There is an old temple of Bhannath Mahadev in Bhanvad.

There is a small river called the Bhanvadi which flows near the town of Bhanvad. It joins the Vartu river about a mile further on near the shrine of the Indreshvar Mahadev.

===Bhutvad===
To the south of the town there is an old banian tree called the Bhut-vad or Ghost's banian, the legend about which is as follows. When Bhan Jethva ruled at Ghumli he had a flower garden on the present site of Ghumli which was called the Bhanvadi whence in after-times the name Bhanvad. This garden was entrusted to the charge of a Kathi named Mangro who was a great favourite of Bhan Jethva's. Mangro's reputation was so great that no raiders or freebooters dared to trouble the Jethva dominions. Mangro was a devotee of the Harsad Mata at Miyani. During his absence a Kathi free booter named Vala Uga came and carried off the Ghumli cattle.

Bhan Jethva pursued the robbers and overtook them at Nared situated on the banks of the Hiran river in the Gir. Here they had encamped with the Ghumli cattle. Bhan Jethva camped close by and shortly afterwards challenged them to settle the matter by a combat between two champions one from either side. If the Ghumli champion were victorious the cattle were to be restored, but if he were defeated they were to be retained by the robbers. The robbers assented to this proposal. Now it so happened that there lived a Vaniya maiden named Padmavati at the village of Patan in the Alech hills who had heard much of the exploits of Mangro, so much so that she fell in love with him without having ever seen him, and was wont to visit daily a temple of Shiv near the village and implore the god to give her Mangro as a husband.
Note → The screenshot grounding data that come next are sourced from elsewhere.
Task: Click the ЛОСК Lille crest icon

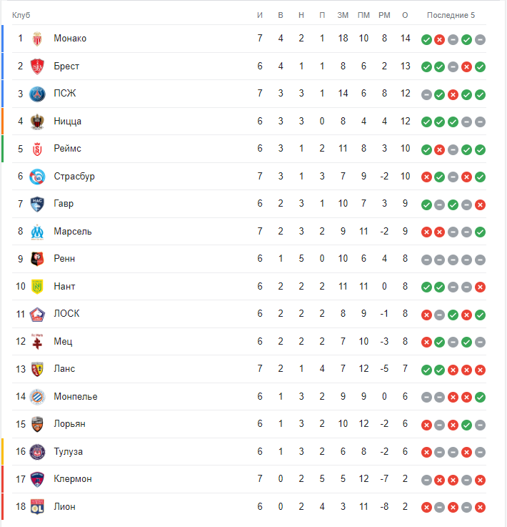Action: [37, 314]
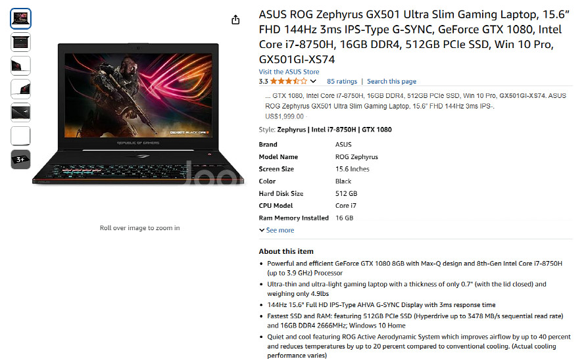Image resolution: width=584 pixels, height=359 pixels.
Task: Select the third side-angle laptop thumbnail
Action: tap(20, 66)

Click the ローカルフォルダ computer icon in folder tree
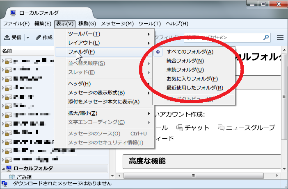tap(8, 169)
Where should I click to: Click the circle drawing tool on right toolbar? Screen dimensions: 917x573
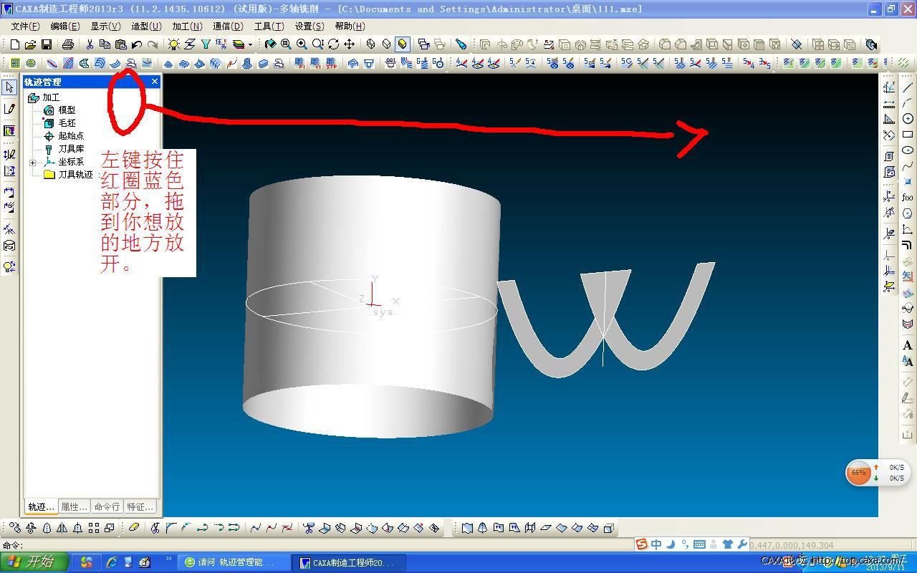pos(908,119)
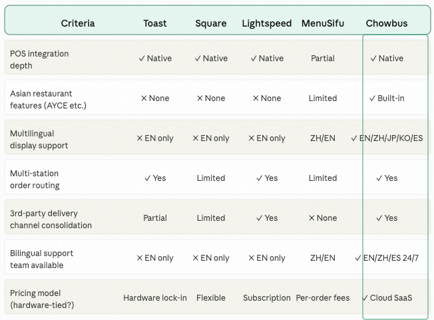The image size is (434, 320).
Task: Click the Square column header
Action: [x=210, y=23]
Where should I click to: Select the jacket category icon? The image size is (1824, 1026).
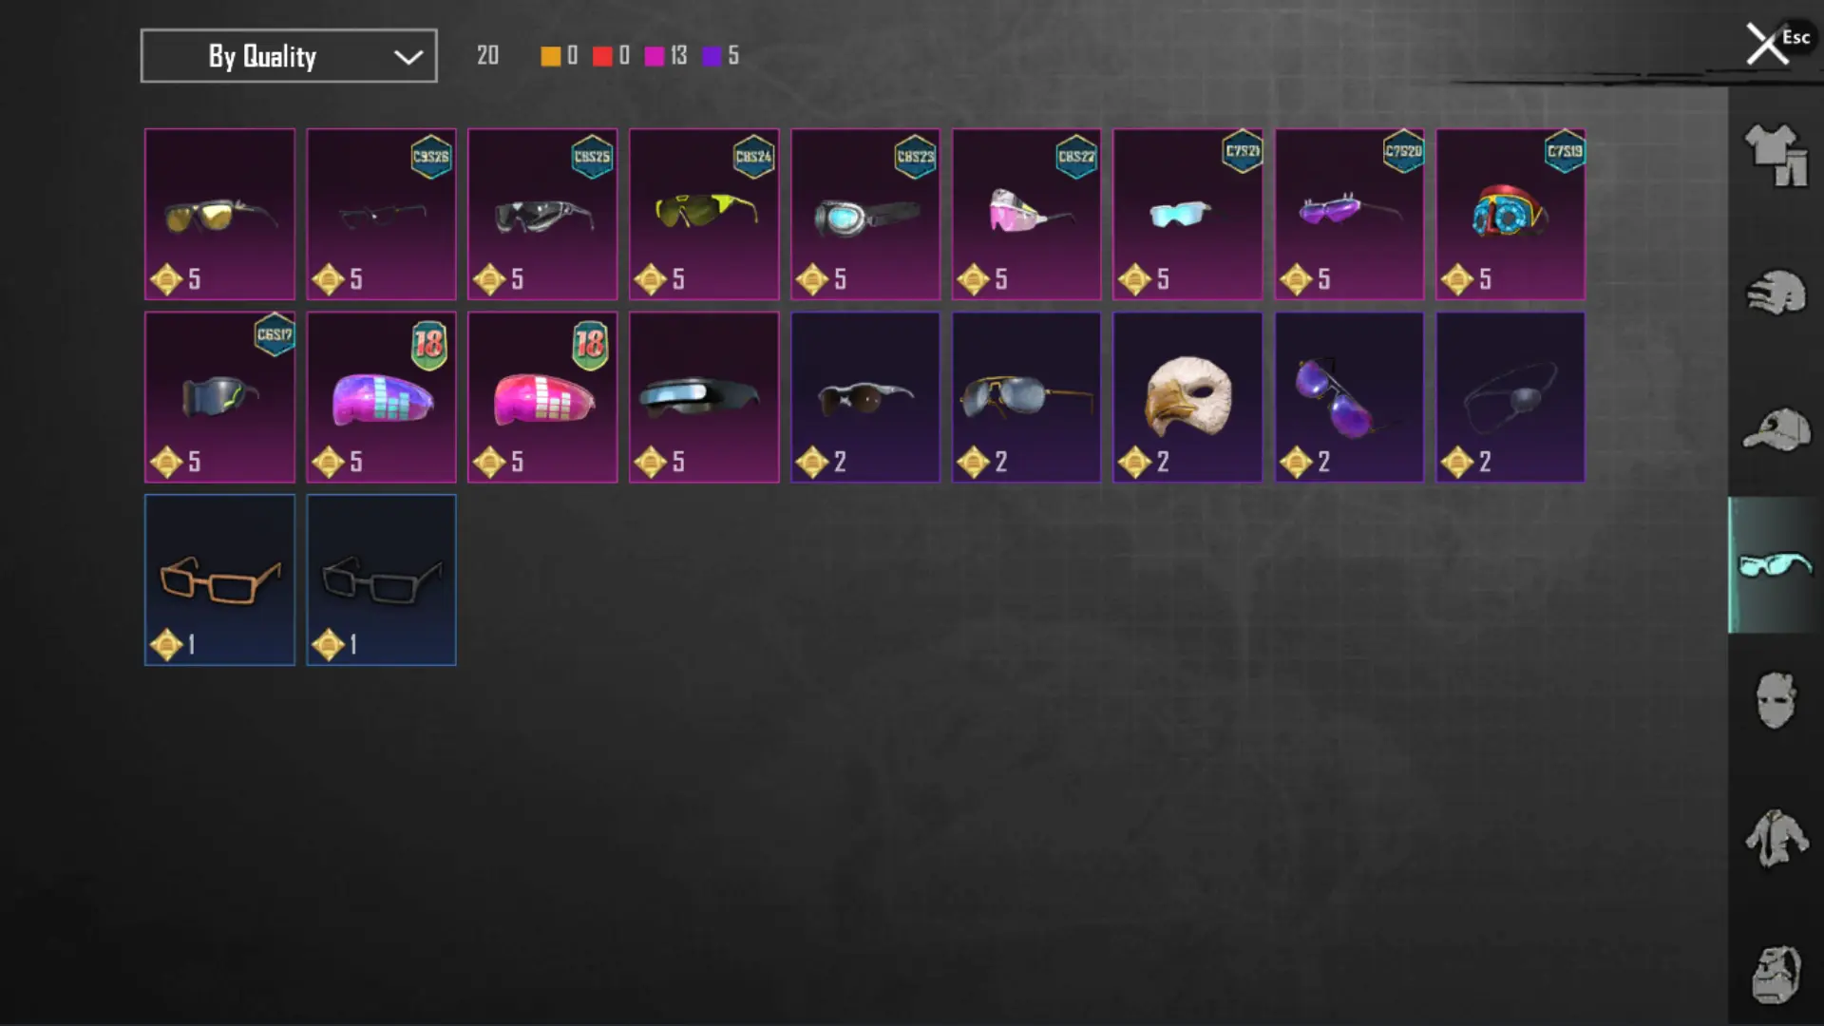[x=1776, y=838]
When Mangro heard at Miyani of the capture of the Ghumli cattle and the departure of Bhan Jethva in pursuit, he at once mounted and set off with 120 horsemen to follow him. When they reached Patan they halted to rest their horses, and Mangro himself alighted at the temple. Here the maiden repairing for her daily worship at the temple met him, and struck with his beauty asked him who he was. He replied, ' I am Mangro, the Kathi of Bhan Jethva,' On hearing his name, she confessed her love for him and told him that she had since a long time been beseeing the god to grant him to her as a husband. Now she had seen him she besought him to accept her as a wife. Mangro, who had fallen in love with her the moment he saw her, promised to espouse her on his return. Thus saying he hastened on till he joined Bhan Jethva and accepted the office of Ghumli champion. But his heart was so soft from the love of Padmavati that he did not fight with his accustomed vigour, and was slain by the foe.

Now though heroes who fall in battle never become ghosts, yet Mangro, whose heart was enslaved with love for the fair Padmavati, became one, and he specially haunted the banian tree at Nared where he was killed and the banian tree at Bhanvad. When Padmavati heard of Mangro's death she permitted her parents to betroth her in marriage to the son of a wealthy merchant of Una. When the marriage procession left Una for Patan for the marriage of Padmavati, they stopped at night under the Nared banian tree. Now, Arshi, uncle of Mangro, was the chief man of the procession, and when sleeping at night he was awoke by the tears of Mangro dropping on him. Then he addressed him and asked him how he fared. Mangro told him that he had become a ghost for love of Padmavati, and requested Arshi to take him with the bridal procession. To this Arshi agreed on condition that he consented to return whenever ordered.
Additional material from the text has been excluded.